A few months ago, our patient underwent a necessary outpatient simple surgical procedure that required her anticoagulation to be interrupted briefly. Sadly to say, this caused a catastrophic event. She developed blood clots that led to a very extensive stroke. Our patient really never recovered completely after that. In spite of all the efforts and rehabilitation, she never walked again, she never spoke again, nor she did much of anything anymore.

I can just imagine the heartache to her husband and their kids to see her in that state of helplessness. But their family tried to move on.

And now this happened. She developed a severe bacterial infection that spread into her blood system. She went into septic shock. This infection caused a bacterial nidus to settle in her mechanical heart valve, a condition called septic endocarditis. The problem with a prosthetic metal valve affected with an infection is, it cannot be treated with antibiotics alone, it needed to be removed or replaced surgically. A surgery that she perhaps cannot survive through, nor can she survive without.

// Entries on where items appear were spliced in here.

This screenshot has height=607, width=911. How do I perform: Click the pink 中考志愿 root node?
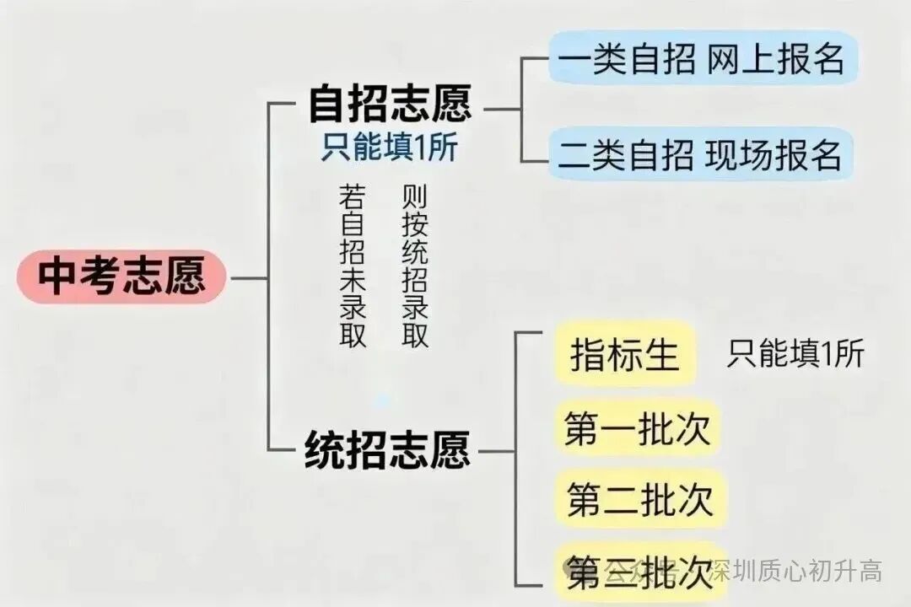(x=121, y=277)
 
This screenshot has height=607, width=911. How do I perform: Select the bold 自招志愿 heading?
(x=389, y=105)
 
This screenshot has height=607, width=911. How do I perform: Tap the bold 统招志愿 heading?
(x=386, y=449)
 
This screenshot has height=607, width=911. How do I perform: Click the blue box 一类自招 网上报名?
(x=702, y=58)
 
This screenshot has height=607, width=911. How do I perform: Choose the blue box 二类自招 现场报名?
(x=700, y=154)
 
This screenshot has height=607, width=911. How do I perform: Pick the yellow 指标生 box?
(x=625, y=354)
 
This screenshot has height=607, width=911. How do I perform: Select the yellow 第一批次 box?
(x=639, y=429)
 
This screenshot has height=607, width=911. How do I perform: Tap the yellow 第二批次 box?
(x=639, y=499)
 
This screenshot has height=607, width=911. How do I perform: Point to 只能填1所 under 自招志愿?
(x=389, y=148)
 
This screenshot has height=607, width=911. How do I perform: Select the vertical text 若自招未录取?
(x=352, y=266)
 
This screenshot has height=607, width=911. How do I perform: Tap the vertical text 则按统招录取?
(x=415, y=266)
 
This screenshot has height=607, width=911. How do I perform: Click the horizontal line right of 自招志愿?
(x=504, y=108)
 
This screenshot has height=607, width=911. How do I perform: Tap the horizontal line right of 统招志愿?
(x=494, y=451)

As I met with her husband and discussed her grave situation, he softly told me, with tears rolling down his cheeks, that the most loving and humane way of caring for her, was to let her go. I cannot agree with him more. And as we end our talk, he was not the only grown up man with tears in his eyes, for I did too.

The children came one by one to her room and they said their final goodbye. It was so painful to watch. After that, the life support was taken off. All the medication drips, except for medication to keep her comfortable, were shut off.

After several quiet moments of waiting that seemed like an eternity, her beating heart……the heart that was large enough to adopt such a large family, and the heart with such infectious love to share, and the heart that beat for others…..became still. Very still.

A Father Till the End

It was 2 o’clock in the morning. I was on-call that night. I had to come back emergently to the hospital, and my medical resident and I had been working on this patient for the past 3 hours, trying to stabilize him. However, in spite of all the efforts, it seems like we were just spinning our wheels, without gaining traction.

In the past couple of hours we had (re)placed on him 2 central venous catheter, one in the neck (jugular vein) and one the groin (femoral vein) for  intravenous access and for dialysis access. We also inserted a tube in the side of his chest as his left lung did collapse (pneumothorax). We tried to restart his continuous dialysis after we replaced the catheter (the previous one malfunctioned), but we were met with hemodynamic problems. I added several intravenous drips to his already multiple ongoing medications (his bedside looks like an intricate web of  inverted bottles, tubings, poles, and catheters) to increase his blood pressure and regularize his heart rate, but it remained erratic. I played with different modes on the mechanical ventilator to keep his oxygenation half decent, but failed. In other words, he remained very unstable.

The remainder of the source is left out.